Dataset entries
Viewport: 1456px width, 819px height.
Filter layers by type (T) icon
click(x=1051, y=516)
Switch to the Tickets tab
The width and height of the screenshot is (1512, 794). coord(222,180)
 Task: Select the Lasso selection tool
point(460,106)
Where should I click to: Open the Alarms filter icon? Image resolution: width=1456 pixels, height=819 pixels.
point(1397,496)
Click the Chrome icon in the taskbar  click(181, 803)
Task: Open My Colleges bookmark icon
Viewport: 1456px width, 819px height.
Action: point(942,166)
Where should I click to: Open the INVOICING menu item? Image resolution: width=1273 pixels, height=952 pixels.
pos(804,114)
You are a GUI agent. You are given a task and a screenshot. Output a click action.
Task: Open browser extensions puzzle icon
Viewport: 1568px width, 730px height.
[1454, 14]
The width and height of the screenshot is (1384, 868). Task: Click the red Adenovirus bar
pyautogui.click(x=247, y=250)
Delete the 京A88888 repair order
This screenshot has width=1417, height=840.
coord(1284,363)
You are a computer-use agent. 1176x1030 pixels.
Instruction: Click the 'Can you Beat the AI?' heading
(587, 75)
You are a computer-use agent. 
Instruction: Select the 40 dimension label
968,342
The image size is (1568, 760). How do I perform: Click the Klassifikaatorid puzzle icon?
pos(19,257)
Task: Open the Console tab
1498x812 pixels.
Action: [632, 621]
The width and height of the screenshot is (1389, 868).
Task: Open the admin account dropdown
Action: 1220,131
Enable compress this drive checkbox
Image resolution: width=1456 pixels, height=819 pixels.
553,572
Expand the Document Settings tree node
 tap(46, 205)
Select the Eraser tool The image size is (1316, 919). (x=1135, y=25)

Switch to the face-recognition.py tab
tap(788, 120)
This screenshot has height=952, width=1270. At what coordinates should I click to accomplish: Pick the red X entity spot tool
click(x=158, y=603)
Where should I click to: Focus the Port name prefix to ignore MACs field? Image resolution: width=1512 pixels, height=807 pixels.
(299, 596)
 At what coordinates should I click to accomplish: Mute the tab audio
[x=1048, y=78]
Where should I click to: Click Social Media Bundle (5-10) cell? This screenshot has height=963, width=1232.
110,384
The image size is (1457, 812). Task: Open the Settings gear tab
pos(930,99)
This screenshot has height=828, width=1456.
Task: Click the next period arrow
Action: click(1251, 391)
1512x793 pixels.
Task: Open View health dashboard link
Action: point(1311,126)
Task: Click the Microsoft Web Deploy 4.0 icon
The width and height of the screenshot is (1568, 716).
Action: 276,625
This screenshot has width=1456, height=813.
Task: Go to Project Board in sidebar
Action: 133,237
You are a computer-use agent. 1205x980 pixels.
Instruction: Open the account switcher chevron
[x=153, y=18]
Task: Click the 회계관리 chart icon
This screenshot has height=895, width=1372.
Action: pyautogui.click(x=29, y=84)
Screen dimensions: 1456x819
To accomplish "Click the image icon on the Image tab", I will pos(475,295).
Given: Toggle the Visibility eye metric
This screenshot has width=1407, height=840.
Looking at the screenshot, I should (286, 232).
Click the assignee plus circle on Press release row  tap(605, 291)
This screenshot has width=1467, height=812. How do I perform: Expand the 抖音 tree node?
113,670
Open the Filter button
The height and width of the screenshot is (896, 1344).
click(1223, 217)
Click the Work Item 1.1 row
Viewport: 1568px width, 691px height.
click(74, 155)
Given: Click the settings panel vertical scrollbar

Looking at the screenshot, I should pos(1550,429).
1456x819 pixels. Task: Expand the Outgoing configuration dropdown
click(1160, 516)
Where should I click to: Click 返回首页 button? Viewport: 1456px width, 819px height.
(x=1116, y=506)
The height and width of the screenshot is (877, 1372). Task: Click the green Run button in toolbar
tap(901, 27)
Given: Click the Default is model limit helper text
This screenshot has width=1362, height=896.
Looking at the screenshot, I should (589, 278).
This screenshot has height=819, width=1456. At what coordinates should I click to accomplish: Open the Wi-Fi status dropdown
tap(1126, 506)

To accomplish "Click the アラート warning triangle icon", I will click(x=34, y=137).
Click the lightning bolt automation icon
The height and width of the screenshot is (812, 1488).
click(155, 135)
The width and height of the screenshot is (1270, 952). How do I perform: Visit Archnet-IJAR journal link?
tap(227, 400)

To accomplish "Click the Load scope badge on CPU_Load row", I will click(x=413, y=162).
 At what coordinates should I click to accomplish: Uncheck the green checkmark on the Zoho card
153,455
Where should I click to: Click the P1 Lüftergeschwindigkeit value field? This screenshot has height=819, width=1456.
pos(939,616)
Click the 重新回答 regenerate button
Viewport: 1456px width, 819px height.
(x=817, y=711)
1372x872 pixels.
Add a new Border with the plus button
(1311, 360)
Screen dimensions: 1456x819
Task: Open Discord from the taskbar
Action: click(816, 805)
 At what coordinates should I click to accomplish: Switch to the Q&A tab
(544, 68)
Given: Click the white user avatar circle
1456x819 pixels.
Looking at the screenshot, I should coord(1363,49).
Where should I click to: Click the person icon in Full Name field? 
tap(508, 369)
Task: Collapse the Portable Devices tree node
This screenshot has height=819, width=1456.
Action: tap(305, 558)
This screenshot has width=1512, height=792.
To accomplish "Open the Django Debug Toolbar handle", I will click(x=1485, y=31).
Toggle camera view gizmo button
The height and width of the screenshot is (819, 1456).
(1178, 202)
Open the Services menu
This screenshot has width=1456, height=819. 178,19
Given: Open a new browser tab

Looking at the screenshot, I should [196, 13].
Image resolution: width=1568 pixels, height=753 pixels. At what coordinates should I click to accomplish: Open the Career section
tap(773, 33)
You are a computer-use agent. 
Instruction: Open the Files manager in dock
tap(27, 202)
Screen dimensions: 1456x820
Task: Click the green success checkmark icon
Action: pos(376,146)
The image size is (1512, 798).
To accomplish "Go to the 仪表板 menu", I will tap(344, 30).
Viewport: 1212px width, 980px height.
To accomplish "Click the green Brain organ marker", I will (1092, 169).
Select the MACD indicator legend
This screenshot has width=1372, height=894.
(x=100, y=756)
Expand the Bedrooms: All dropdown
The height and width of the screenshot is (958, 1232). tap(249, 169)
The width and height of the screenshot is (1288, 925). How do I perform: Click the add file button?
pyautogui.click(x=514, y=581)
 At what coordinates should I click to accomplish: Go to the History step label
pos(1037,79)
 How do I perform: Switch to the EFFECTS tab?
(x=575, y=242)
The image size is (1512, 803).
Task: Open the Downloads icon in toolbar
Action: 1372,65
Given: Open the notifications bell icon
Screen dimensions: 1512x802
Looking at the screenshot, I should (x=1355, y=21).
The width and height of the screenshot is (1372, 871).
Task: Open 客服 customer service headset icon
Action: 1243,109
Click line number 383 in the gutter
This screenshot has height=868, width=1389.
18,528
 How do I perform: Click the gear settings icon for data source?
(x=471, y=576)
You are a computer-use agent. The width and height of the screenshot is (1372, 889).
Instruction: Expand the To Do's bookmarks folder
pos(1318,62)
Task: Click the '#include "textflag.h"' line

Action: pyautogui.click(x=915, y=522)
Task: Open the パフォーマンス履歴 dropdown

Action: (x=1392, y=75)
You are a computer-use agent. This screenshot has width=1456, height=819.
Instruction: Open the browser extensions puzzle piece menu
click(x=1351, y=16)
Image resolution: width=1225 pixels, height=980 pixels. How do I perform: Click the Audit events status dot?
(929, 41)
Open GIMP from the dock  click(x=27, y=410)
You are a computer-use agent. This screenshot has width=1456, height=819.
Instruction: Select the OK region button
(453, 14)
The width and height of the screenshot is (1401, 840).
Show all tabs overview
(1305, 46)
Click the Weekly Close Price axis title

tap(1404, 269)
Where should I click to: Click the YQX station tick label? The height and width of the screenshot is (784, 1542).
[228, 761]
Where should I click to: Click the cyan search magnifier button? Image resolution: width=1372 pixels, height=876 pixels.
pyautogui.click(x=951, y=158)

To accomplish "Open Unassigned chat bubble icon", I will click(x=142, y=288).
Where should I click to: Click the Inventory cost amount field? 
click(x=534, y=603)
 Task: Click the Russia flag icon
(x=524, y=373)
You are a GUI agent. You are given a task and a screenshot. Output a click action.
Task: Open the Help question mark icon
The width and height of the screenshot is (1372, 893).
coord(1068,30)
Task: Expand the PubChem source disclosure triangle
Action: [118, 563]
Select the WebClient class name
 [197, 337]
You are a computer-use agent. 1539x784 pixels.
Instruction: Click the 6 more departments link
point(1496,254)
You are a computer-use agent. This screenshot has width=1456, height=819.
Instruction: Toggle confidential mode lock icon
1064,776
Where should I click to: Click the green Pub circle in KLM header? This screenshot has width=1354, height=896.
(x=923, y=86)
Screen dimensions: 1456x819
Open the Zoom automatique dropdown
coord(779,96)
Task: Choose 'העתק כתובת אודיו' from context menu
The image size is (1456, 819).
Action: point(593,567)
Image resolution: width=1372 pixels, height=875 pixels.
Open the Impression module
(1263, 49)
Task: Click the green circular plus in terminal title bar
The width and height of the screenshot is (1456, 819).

| YOUR TASK |
Taking the records above, retype every line from the one with "The width and height of the screenshot is (1372, 893)." down to the one with "You are a computer-use agent. 1539x784", exactly and with nothing else.

| SOLUTION BELOW |
The width and height of the screenshot is (1372, 893).
coord(1068,30)
Task: Expand the PubChem source disclosure triangle
Action: [118, 563]
Select the WebClient class name
 [197, 337]
You are a computer-use agent. 1539x784 pixels.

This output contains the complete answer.